_PROBLEM DESCRIPTION_:
Reproduce exactly the lines from the line containing "Viewport: 868px width, 488px" through the end of the records below, including both ends, and nothing else.

_MATERIAL FOR THE TASK_:

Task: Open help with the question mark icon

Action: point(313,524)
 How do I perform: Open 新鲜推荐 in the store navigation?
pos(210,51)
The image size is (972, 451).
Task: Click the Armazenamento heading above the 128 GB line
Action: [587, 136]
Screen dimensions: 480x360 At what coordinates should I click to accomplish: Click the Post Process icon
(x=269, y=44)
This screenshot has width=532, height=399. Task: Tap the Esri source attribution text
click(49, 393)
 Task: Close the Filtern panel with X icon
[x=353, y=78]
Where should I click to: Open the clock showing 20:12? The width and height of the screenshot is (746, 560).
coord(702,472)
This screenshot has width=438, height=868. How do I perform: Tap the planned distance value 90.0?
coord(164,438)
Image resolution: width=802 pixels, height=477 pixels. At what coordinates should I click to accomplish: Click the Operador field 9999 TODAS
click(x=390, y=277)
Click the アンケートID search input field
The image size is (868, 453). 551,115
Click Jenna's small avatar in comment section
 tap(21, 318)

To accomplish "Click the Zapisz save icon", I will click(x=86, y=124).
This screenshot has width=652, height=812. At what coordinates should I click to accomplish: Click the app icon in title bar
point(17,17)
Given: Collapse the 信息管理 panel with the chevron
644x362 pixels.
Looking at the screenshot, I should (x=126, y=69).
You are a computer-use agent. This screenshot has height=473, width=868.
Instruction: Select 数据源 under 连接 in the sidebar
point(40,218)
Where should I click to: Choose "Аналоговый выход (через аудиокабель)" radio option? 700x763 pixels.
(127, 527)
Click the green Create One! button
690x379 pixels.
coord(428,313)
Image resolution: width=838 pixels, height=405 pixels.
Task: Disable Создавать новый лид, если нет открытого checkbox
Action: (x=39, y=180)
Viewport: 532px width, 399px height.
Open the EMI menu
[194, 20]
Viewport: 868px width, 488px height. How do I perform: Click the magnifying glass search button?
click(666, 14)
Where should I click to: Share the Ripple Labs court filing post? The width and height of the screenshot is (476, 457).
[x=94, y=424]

_ANSWER TO THIS TASK_:
Viewport: 868px width, 488px height. How do I perform: Click the magnifying glass search button?
click(666, 14)
Where should I click to: Share the Ripple Labs court filing post? The width and height of the screenshot is (476, 457).
[x=94, y=424]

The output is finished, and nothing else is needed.